Die Stadt Zürich hat sich schon lange zum Ziel der 2000-Watt-Gesellschaft bekannt. Gleichwohl wurden 2015 mit der Einführung von energieintensiven Werbebildschirmen im öffentlichen Raum ein Tabu gebrochen. Eine von der Stadt zusammen mit der Plakatgesellschaft Clear Channel 2017 in Auftrag gegebene Energiebilanz hält unmissverständlich fest: „Die zusätzliche Installation von digitalen Werbeträgern oder der Ersatz eines Plakat-Scrollers mit einem LCD-Werbescreen erhöhen sowohl den Energiebedarf als auch die Treibhausgasemissionen und sind somit gegenläufig zu den Zielen der 2000-Watt-Gesellschaft.“
Dennoch wurde in Zürich die Anzahl Werbebildschirme kontinuierlich ausgebaut, sowohl auf öffentlichem wie auf privatem Grund. In den nächsten drei Jahren wird sie durch die Installation von 257 Bildschirmen an VBZ-Haltestellen vervierfacht (Tagblatt der Stadt Zürich, 4. Mai 2022, Seite 4). Rund 95% des Energieverbrauchs, der durch die aufwändige Umrüstung der Haltestellen auf LED-Beleuchtung eingespart wird, wird durch die Installation der Bildschirme umgehend zunichte gemacht (Berechnung auf Basis der Energiebilanz und einer VBZ-Pressemitteilung).
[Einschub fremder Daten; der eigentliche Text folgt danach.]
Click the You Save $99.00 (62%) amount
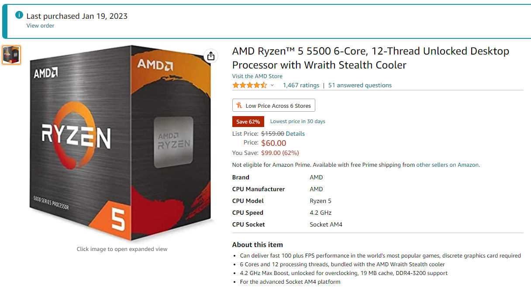The width and height of the screenshot is (531, 292). click(280, 153)
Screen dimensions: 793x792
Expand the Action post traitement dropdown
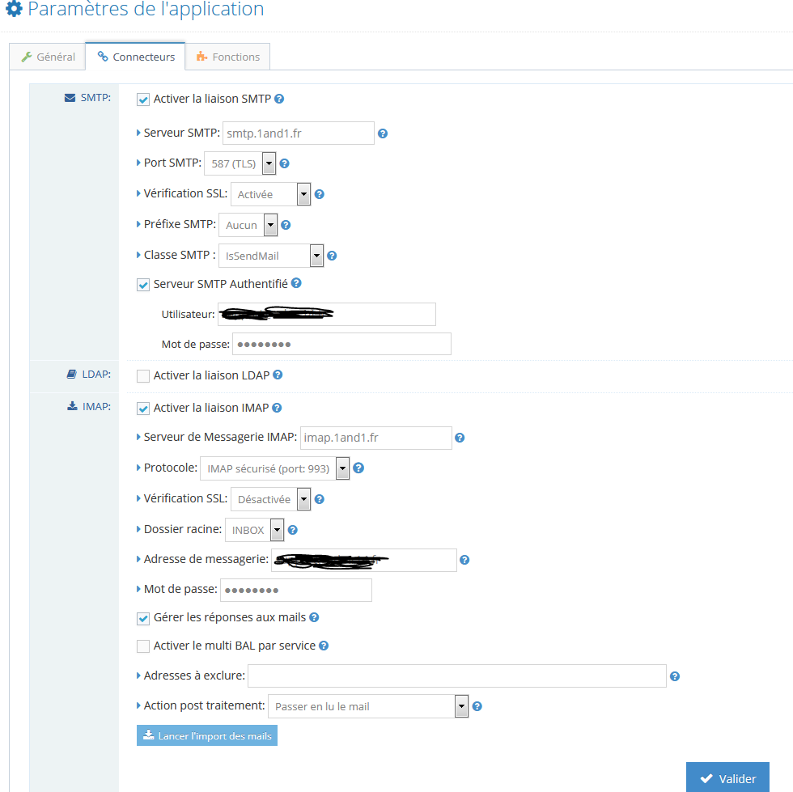pyautogui.click(x=368, y=706)
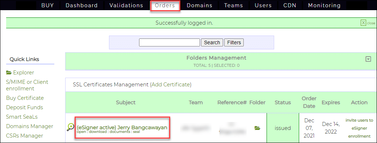Focus the order search text field
377x143 pixels.
tap(169, 42)
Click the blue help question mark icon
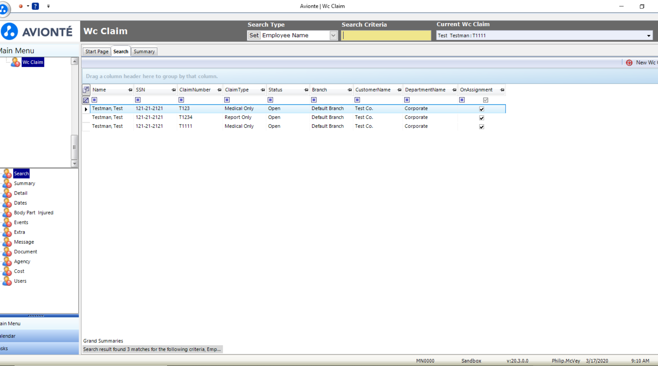The width and height of the screenshot is (658, 366). (35, 6)
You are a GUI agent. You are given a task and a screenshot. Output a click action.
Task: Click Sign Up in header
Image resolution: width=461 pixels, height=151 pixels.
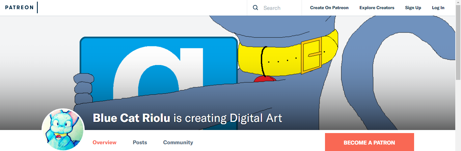tap(413, 8)
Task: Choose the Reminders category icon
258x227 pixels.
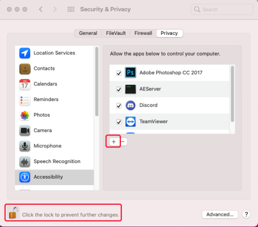Action: click(25, 100)
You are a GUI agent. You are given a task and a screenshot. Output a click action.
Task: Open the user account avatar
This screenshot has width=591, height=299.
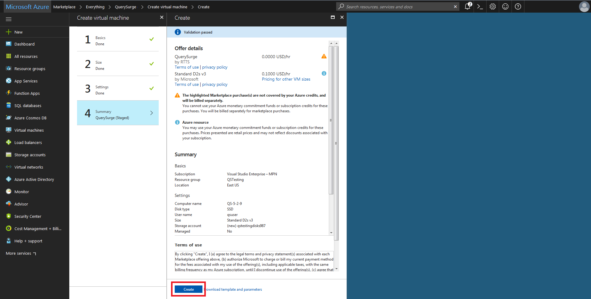(x=584, y=6)
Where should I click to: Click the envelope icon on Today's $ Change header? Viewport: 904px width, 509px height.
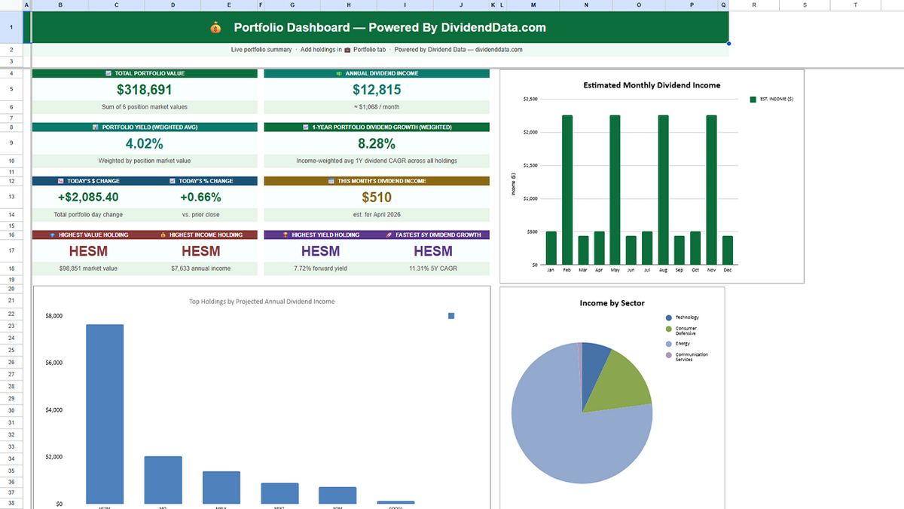tap(60, 180)
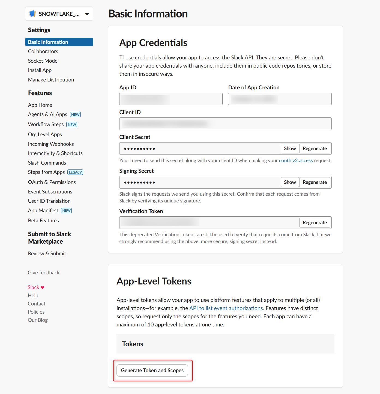The image size is (380, 394).
Task: Click the Slack heart icon
Action: (x=43, y=287)
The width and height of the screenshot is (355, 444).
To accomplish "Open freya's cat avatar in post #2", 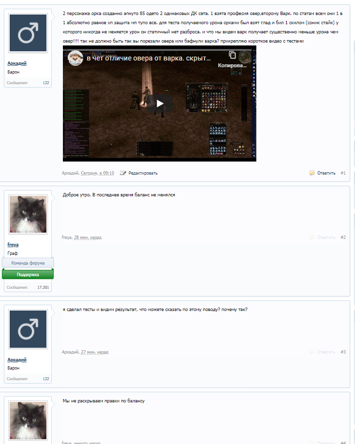I will click(28, 215).
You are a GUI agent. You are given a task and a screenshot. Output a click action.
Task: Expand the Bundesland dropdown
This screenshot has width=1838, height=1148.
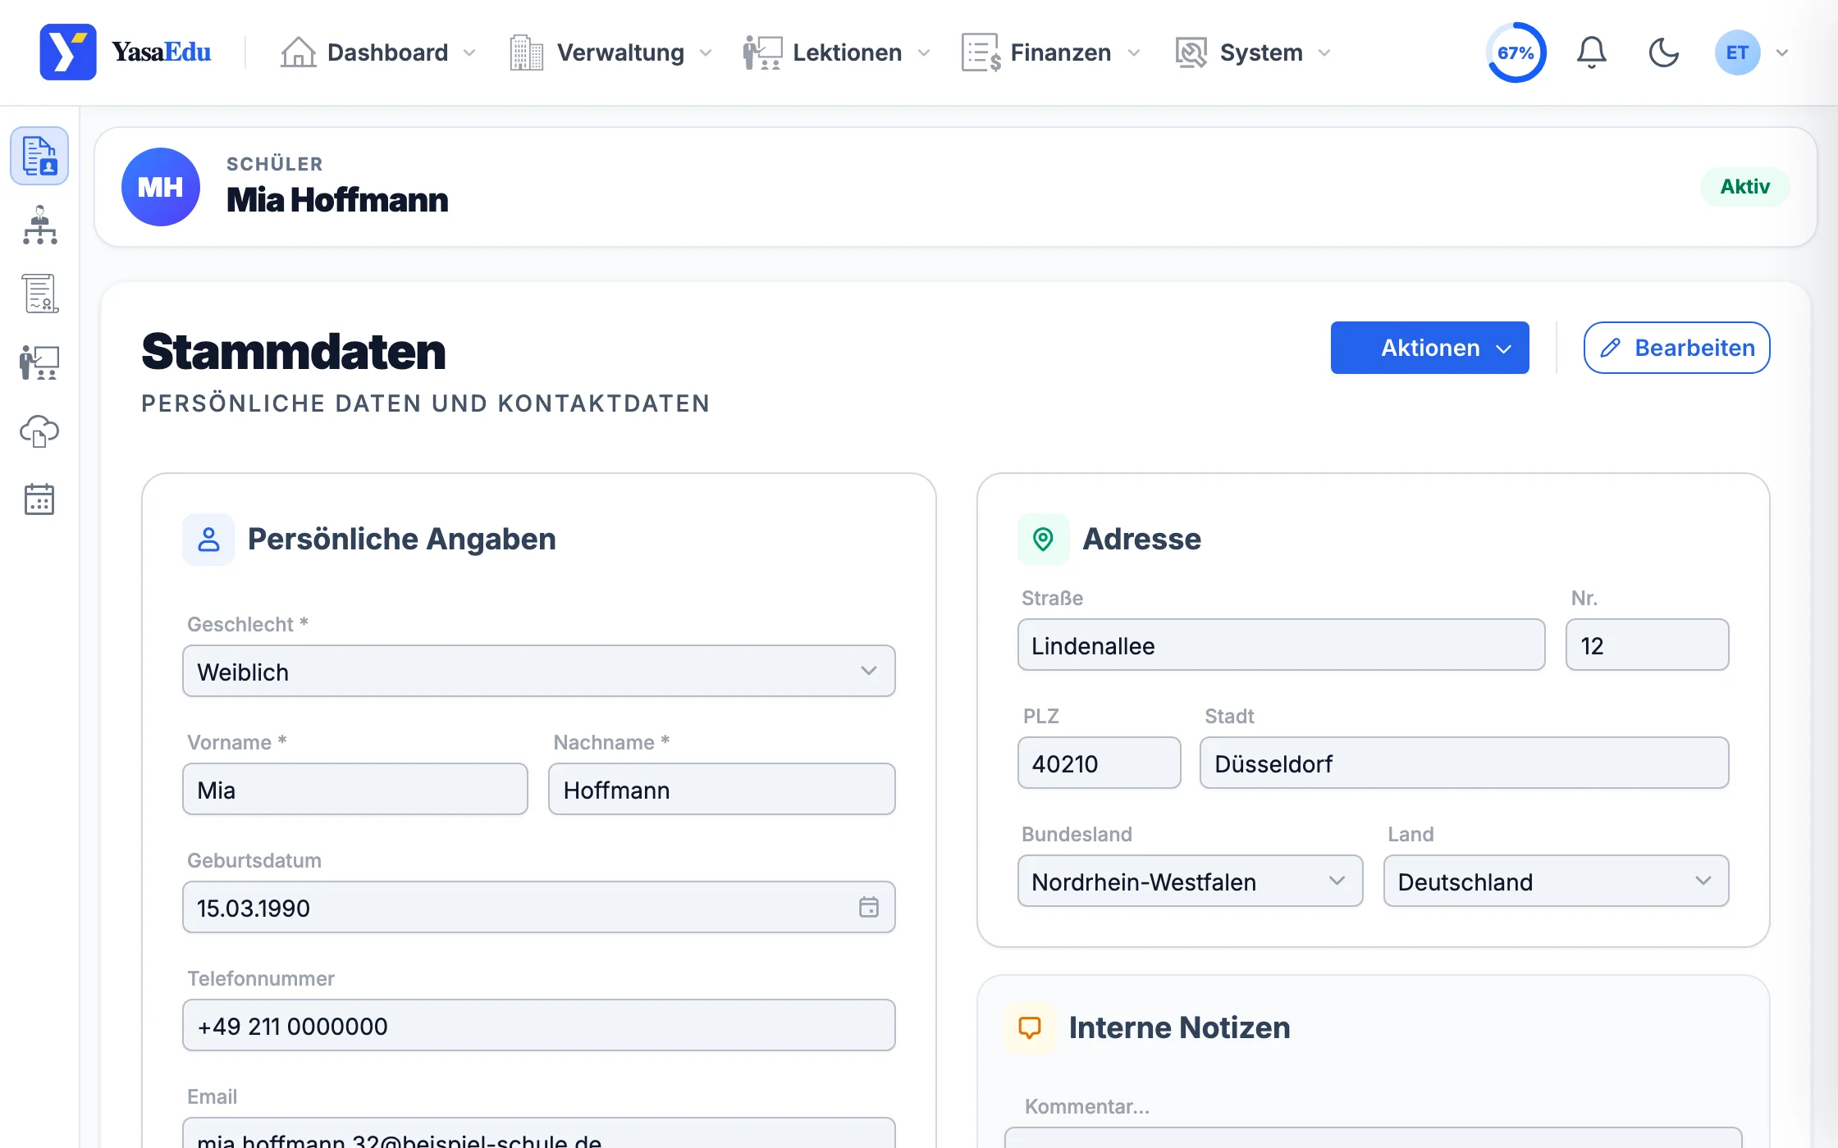(x=1190, y=882)
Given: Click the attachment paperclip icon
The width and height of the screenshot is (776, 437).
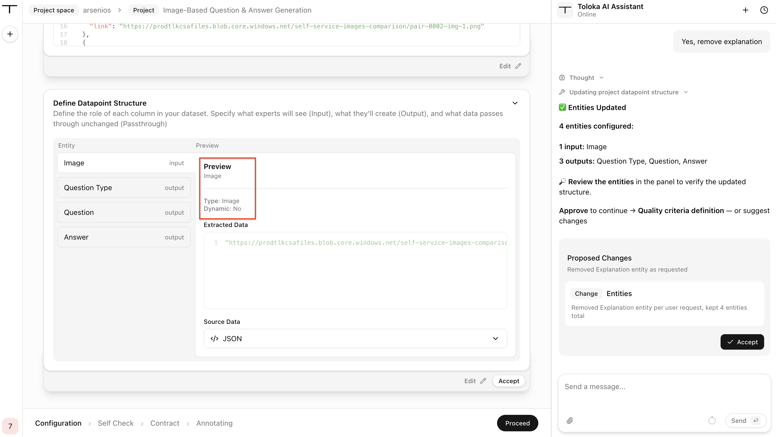Looking at the screenshot, I should [570, 420].
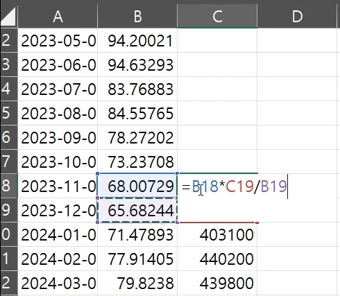Select column B header
The height and width of the screenshot is (296, 340).
[137, 16]
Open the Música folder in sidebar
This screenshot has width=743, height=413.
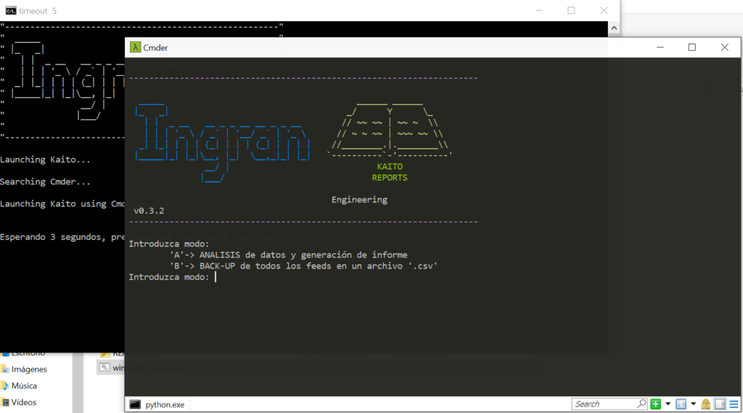point(24,386)
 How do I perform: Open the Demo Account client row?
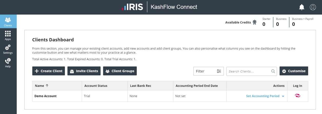pyautogui.click(x=45, y=96)
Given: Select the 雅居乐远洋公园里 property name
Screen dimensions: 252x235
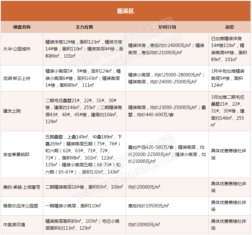Looking at the screenshot, I should (x=21, y=206).
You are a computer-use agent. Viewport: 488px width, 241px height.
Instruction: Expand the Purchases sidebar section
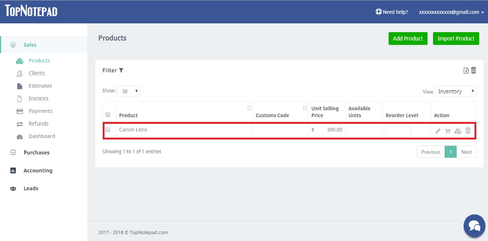tap(36, 153)
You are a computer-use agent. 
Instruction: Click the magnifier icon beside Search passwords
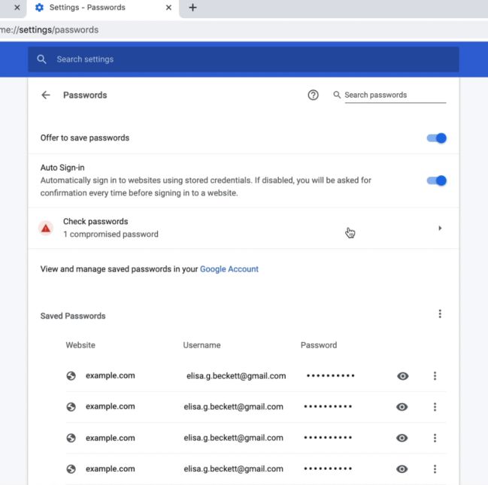[337, 95]
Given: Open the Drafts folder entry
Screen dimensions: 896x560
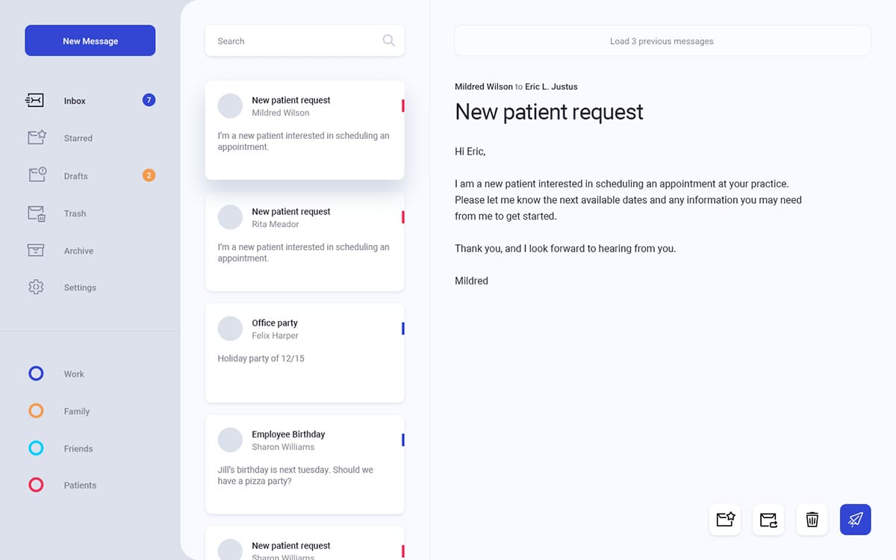Looking at the screenshot, I should click(x=75, y=175).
Während eine gross angelegte Werbekampagne des EWZ versucht, der Bevölkerung Solarpanele quadratmeterweise zu verkaufen, verbrauchen die aktuellen und geplanten Werbebildschirme auf öffentlichem Grund so viel Strom wie knapp 20 000 Quadratmeter Solarpanele, was der Hälfte aller Solarpanele entspricht, die das EWZ in der Stadt Zürich ausweist. (Gemäss Auskunft der EWZ generiert ein Quadratmeter Solarpanel 80 kWh).
Auch in der aktuellen Ausschreibung von Werbeflächen auf Stadtgrund sind neue Bildschirme eingeplant.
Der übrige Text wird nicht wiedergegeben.